## Assignment
The expected output is the full set of entries, printed exactly, without pictures.
========================
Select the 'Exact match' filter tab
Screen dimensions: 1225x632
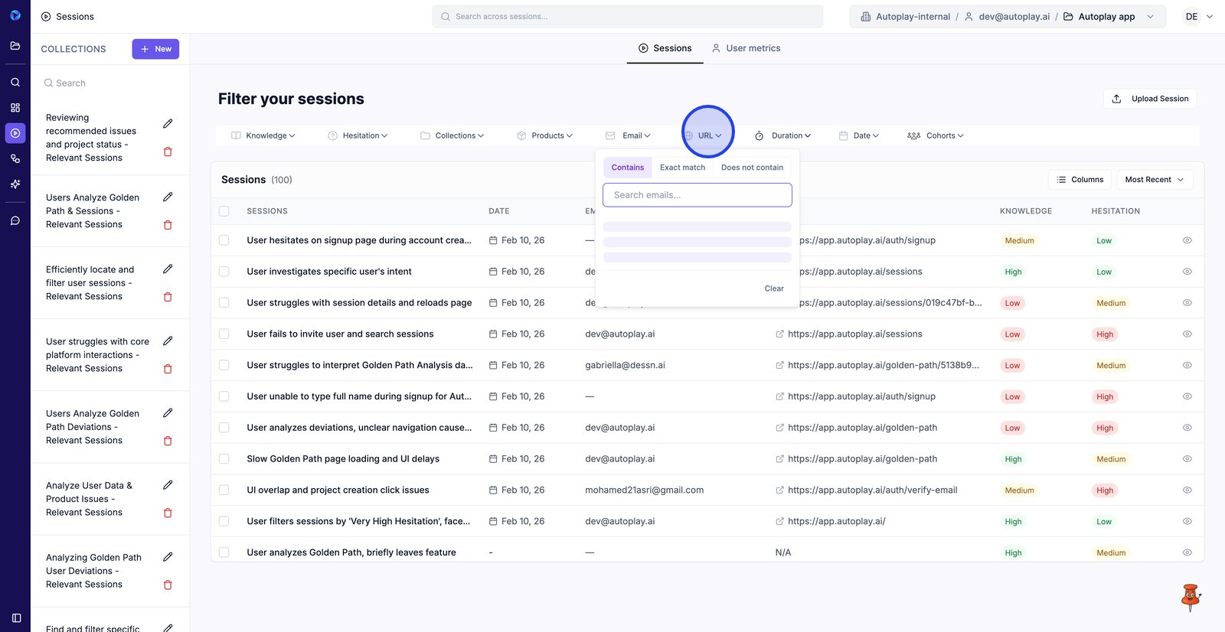[x=682, y=168]
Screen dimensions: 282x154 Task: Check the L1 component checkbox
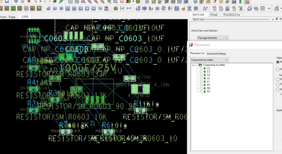pos(201,82)
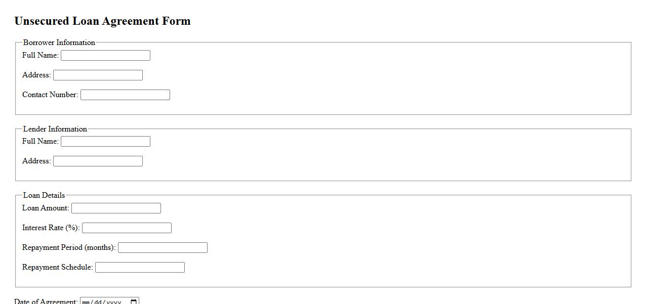647x304 pixels.
Task: Open the Date of Agreement calendar picker
Action: pos(134,302)
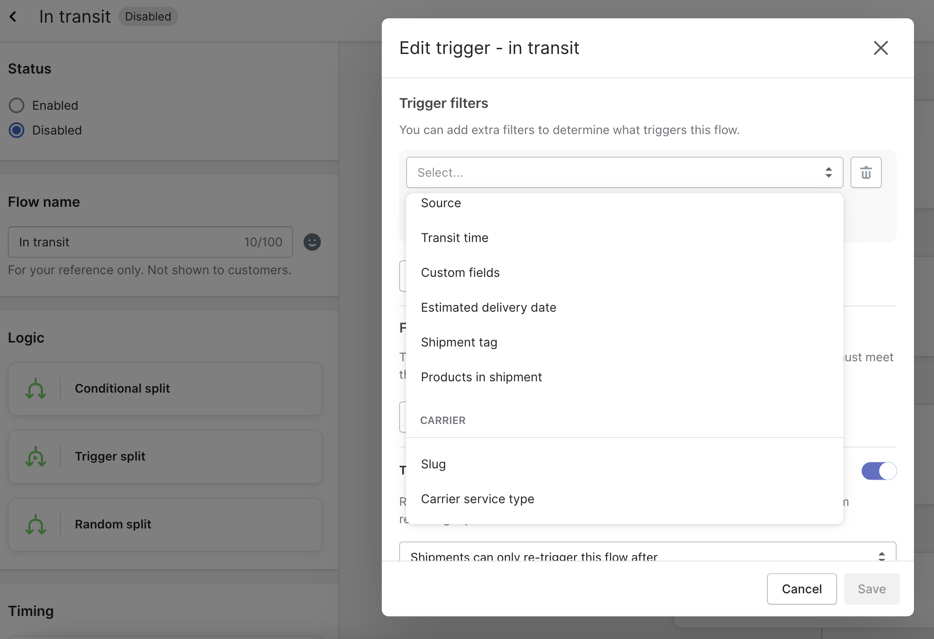The width and height of the screenshot is (934, 639).
Task: Open the emoji picker beside flow name
Action: click(312, 242)
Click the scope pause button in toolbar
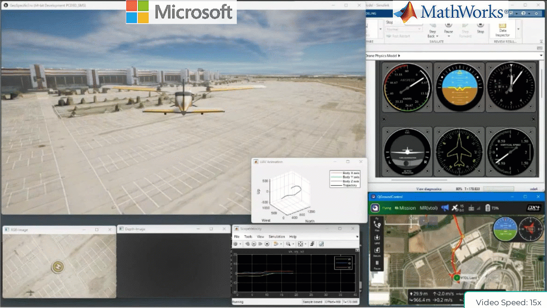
========================
## Exercise result
Select the 'Exact match' filter tab
Screen dimensions: 1225x632
[x=682, y=168]
Screen dimensions: 282x154 Task: Check the L1 component checkbox
pos(201,82)
647x304 pixels.
Task: Open the Date of Agreement calendar picker
Action: pos(134,302)
The width and height of the screenshot is (934, 639).
Task: Open the emoji picker beside flow name
Action: click(312, 242)
Click the scope pause button in toolbar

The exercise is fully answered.